A finales de los noventa y en los primeros dosmil se populariza en los medios de comunicación la denominación supermercados de la droga. Otros poblados identificados así fueron Torregosa, entre Usera y Villaverde; La Celsa, en Entrevías; Cañaveral (Vicálvaro) o Pitis (Fuencarral-El Pardo), entre otros. Hacia el año 2000 la acción decidida del Ayuntamiento por acabar con ellos y la idea de situar nuevos desarrollos urbanos en estos lugares borra del mapa la mayoría de los supermercados de la droga, aunque persisten otros, que recogen habitantes y, también, tráfico de droga de los anteriores, como Las Barranquillas, en Villa de Vallecas.

María José León cree que la fórmula apunta hacia una estigmatización de los espacios de la marginalidad. “Puntos de infravivienda como este del que hablamos hoy o en el barrio de San Blas aparecen constantemente en las noticias de prensa, pero lo cierto es que también se estaba vendiendo droga en el centro de la ciudad, en la periferia, en los descampados, en los bares, en las casas, en medio de los barrios… se vendía en cualquier lugar. Sin embargo, se produce un señalamiento de ciertos lugares”.

La investigadora cree que no existe necesariamente un plan premeditado en este señalamiento, como tampoco en el destino urbanístico del suelo una vez eran desmantelados los poblados, pero se producen una serie de relaciones entre lo uno y lo otro que no se debe obviar. “En el caso de Los Focos (otro poblado asociado a la droga, en San Blas), por ejemplo, se levanta un centro comercial, se construyen viviendas… y la compraventa de droga, simplemente, se traslada”. León ve ecos de aquello en lo que está sucediendo hoy en día en algunos sectores de la Cañada Real, donde el consumo y la venta de droga han servido de excusa para justificar acciones de presión por todos conocidas, como cortar la luz a miles de personas durante tres años. También en este caso, para entenderlo, hace falta atender a los nuevos desarrollos que circundan la Cañada Real.

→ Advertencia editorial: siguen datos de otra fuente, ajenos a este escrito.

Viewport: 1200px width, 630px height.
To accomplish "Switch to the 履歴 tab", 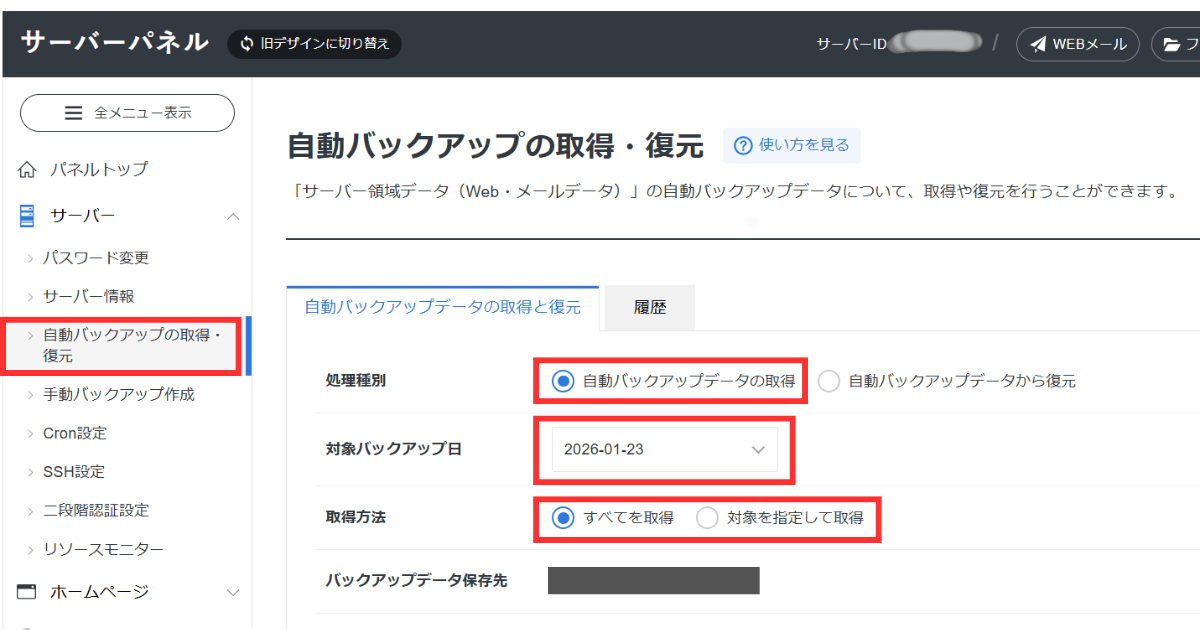I will coord(649,308).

Sin pretender enmendar la plana a los promotores del monumento inaugurado en la Cuña Verde, pensado para enmarcar el lugar como espacio de sufrimiento de muchas personas que murieron como consecuencia del consumo de heroína, quizá cabría ampliar el foco de la memoria también a los moradores del Cerro de la Mica, vecinos de un lugar que la ciudad parece querer olvidar. Pero que existió.